━━━ Trecho do documento

Quando eu era menino pequeno, meu pai era daqueles operários que descarregavam
as mágoas e boa parte dos proventos no balcão de um boteco. Um, não; os vários
que existiam no trecho da Estrada da Vila Ema compreendido entre a Venda do
Chico e a padaria do Seo Arlindo, mais conhecidos hoje como Rua Domingos Afonso
e a Rua Gomes. E lá ia eu junto, vendo o patriarca molhar o bico junto dos
amigos, jogar um truco e comer porcarias várias. Minha mãe detestava que meu
pai nunca tenha abandonado esse costume, mas ela queria morrer de escarlatina
quando ele me levava junto, o que era frequente. Entretanto, sua opinião pouco
contava, porque era “lugar de homem” e outras alegações, mas, para ser franco,
o velho tinha a responsabilidade de não me dar nada alcoólico. Com a
liberalidade de tomar minhas caçulinhas e comer meus doces de armário, eu
ficava bem satisfeito, para dizer a verdade. Isso me pôs em contato com microcosmos
que, uns mais, outros menos, tinham cenários sempre muito semelhantes - salões
alugados com piso vermelhão e balcão de fórmica, duas ou três mesas e um
banheiro pútrido. A fauna que povoava esse habitat era variável, mas congregava
certos tipos que se repetiam a cada um deles. Havia os brincalhões, a maioria
deles, desavexados pela ingestão pouco controlada de bebida. Havia os que
ficavam sentimentais, os que estranhamente ficavam mais ensimesmados, os que se
tornavam inconvenientes, e até mesmo mais filosóficos. E havia os que ficavam
valentes. Esses eram os piores, porque, muito embora fosse uma valentia pouco
corajosa, valentia de bêbado, era daí que nasciam as encrencas, as brigas
inúteis, e, com pouco juízo, até uma faca mal segura na mão. Faziam-se de mandões,
diziam que suas mulheres não mandavam na vida deles, que os governantes eram
safados aproveitadores, e que se estivessem no governo fariam isso e aquilo. É
uma dessas pessoas que está (ainda) no poder. Com a diferença de não estar
bêbado.

━━━━━━
━━━ Trechos dos registros

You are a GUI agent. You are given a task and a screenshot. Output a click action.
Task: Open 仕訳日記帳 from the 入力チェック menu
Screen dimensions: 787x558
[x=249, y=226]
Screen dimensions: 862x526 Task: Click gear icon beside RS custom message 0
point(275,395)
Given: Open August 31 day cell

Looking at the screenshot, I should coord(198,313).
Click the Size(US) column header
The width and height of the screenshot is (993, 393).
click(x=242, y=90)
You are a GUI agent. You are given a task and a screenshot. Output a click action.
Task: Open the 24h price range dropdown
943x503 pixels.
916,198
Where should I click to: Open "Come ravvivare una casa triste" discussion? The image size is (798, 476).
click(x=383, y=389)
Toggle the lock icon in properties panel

━━━━━━

• **Tarefas a cumprir**
1: No texto sobre os botecos da Estrada da Vila Ema, o que o pai deixava o filho tomar e comer no balcão?
2: Prossiga o texto sobre os botecos da Estrada da Vila Ema a partir do ponto em que ele termina.

• **Respostas por tarefa**
1: Caçulinhas e doces de armário.

2:
Acontece
que o mundo está dividido em dois. Embora eu vá dizer pela enésima vez que
discordo frontalmente da neurose
espacial que tomou conta de nossas cabeças políticas, o fato é que há pouco
conhecimento dos dois lados. De um lado, há os que se dizem progressistas, que
são chamados de comunistas a cada vez que se fala em qualquer causa
igualitária. Do outro, os ditos conservadores, avessos a mudanças, que assim
são catalogados tão logo se oponham a qualquer musiquinha mais ousada. Então é
essencial que se esclareçam certos pontos para que se saiba com exatidão o que
se combate. Sabe aquelas situações em que você elogia quando acha que está
ofendendo? Pois é. Isso é típico do debate ruim. Vamos então tentar entender
melhor o que é o conservadorismo.
O que é conservadorismo?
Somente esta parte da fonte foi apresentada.